───── SUPPLIED INFORMATION
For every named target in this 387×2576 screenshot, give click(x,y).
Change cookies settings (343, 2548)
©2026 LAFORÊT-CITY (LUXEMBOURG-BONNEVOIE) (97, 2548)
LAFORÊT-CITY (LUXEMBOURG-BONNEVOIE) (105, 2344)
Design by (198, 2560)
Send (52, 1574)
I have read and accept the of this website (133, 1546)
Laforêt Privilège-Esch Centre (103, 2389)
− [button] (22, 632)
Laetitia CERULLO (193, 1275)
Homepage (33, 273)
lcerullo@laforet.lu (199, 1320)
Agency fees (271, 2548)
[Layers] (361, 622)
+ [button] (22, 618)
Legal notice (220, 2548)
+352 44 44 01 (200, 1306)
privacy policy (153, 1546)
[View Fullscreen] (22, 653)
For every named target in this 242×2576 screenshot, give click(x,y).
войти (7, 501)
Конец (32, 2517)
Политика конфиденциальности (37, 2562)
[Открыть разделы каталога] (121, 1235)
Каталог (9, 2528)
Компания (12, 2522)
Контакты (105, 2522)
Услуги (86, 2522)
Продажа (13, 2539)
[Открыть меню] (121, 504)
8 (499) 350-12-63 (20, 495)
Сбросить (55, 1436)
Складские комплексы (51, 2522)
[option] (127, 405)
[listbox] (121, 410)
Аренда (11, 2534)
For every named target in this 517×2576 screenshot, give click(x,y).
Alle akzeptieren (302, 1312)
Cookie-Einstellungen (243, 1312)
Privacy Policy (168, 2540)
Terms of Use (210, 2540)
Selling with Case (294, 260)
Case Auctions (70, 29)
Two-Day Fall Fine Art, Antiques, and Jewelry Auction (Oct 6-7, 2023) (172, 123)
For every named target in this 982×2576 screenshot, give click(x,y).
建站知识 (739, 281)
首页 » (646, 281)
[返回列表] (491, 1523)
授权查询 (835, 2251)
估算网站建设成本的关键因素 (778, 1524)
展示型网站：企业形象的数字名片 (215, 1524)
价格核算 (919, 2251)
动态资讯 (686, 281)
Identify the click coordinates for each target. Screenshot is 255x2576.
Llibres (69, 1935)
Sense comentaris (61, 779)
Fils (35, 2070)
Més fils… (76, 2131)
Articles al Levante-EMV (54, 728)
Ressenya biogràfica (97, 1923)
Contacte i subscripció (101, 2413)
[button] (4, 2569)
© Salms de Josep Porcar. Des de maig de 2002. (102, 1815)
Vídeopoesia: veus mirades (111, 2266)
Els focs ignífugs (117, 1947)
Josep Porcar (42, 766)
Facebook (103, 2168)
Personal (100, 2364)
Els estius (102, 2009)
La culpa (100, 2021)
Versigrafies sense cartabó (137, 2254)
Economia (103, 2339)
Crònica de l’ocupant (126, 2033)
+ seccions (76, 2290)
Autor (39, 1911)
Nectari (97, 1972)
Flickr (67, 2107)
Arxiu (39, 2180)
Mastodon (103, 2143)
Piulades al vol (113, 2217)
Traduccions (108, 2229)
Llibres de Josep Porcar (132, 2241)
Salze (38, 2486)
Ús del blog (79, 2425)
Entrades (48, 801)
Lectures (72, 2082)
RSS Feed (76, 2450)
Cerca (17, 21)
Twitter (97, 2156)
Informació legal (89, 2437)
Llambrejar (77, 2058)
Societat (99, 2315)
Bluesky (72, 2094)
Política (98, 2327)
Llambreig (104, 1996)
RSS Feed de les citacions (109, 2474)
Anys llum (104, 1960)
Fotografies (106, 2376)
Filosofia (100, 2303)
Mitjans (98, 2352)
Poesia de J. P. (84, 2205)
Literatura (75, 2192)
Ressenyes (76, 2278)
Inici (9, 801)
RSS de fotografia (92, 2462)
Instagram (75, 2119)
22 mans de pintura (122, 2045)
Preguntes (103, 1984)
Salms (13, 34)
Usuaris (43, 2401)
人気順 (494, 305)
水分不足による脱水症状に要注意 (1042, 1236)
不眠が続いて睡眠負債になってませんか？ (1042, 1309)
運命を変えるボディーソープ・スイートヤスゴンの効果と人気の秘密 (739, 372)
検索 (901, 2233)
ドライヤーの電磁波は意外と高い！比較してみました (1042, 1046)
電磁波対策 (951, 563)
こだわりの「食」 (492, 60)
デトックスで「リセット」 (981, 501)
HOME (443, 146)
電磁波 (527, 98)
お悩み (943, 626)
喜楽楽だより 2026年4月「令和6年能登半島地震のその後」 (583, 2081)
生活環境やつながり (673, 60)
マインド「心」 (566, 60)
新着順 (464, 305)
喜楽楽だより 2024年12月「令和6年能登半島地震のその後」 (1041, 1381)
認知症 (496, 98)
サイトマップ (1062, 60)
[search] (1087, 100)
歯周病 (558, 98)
──────────
WORK INSTRUCTION => The lines from the top of the data above down to the line containing "Josep Porcar (42, 766)" are to be copied exactly; no other line should appear.

WRITTEN ANSWER =>
For every named target in this 387×2576 screenshot, give click(x,y).
Change cookies settings (343, 2548)
©2026 LAFORÊT-CITY (LUXEMBOURG-BONNEVOIE) (97, 2548)
LAFORÊT-CITY (LUXEMBOURG-BONNEVOIE) (105, 2344)
Design by (198, 2560)
Send (52, 1574)
I have read and accept the of this website (133, 1546)
Laforêt Privilège-Esch Centre (103, 2389)
− [button] (22, 632)
Laetitia CERULLO (193, 1275)
Homepage (33, 273)
lcerullo@laforet.lu (199, 1320)
Agency fees (271, 2548)
[Layers] (361, 622)
+ [button] (22, 618)
Legal notice (220, 2548)
+352 44 44 01 (200, 1306)
privacy policy (153, 1546)
[View Fullscreen] (22, 653)
For every named target in this 242×2576 screenshot, give click(x,y).
войти (7, 501)
Конец (32, 2517)
Политика конфиденциальности (37, 2562)
[Открыть разделы каталога] (121, 1235)
Каталог (9, 2528)
Компания (12, 2522)
Контакты (105, 2522)
Услуги (86, 2522)
Продажа (13, 2539)
[Открыть меню] (121, 504)
8 (499) 350-12-63 (20, 495)
Сбросить (55, 1436)
Складские комплексы (51, 2522)
[option] (127, 405)
[listbox] (121, 410)
Аренда (11, 2534)
For every named target in this 517×2576 screenshot, give click(x,y).
Alle akzeptieren (302, 1312)
Cookie-Einstellungen (243, 1312)
Privacy Policy (168, 2540)
Terms of Use (210, 2540)
Selling with Case (294, 260)
Case Auctions (70, 29)
Two-Day Fall Fine Art, Antiques, and Jewelry Auction (Oct 6-7, 2023) (172, 123)
For every named target in this 982×2576 screenshot, give click(x,y).
建站知识 (739, 281)
首页 » (646, 281)
[返回列表] (491, 1523)
授权查询 (835, 2251)
估算网站建设成本的关键因素 (778, 1524)
展示型网站：企业形象的数字名片 (215, 1524)
价格核算 (919, 2251)
动态资讯 (686, 281)
Identify the click coordinates for each target. Screenshot is 255x2576.
Llibres (69, 1935)
Sense comentaris (61, 779)
Fils (35, 2070)
Més fils… (76, 2131)
Articles al Levante-EMV (54, 728)
Ressenya biogràfica (97, 1923)
Contacte i subscripció (101, 2413)
[button] (4, 2569)
© Salms de Josep Porcar. Des de maig de 2002. (102, 1815)
Vídeopoesia: veus mirades (111, 2266)
Els focs ignífugs (117, 1947)
Josep Porcar (42, 766)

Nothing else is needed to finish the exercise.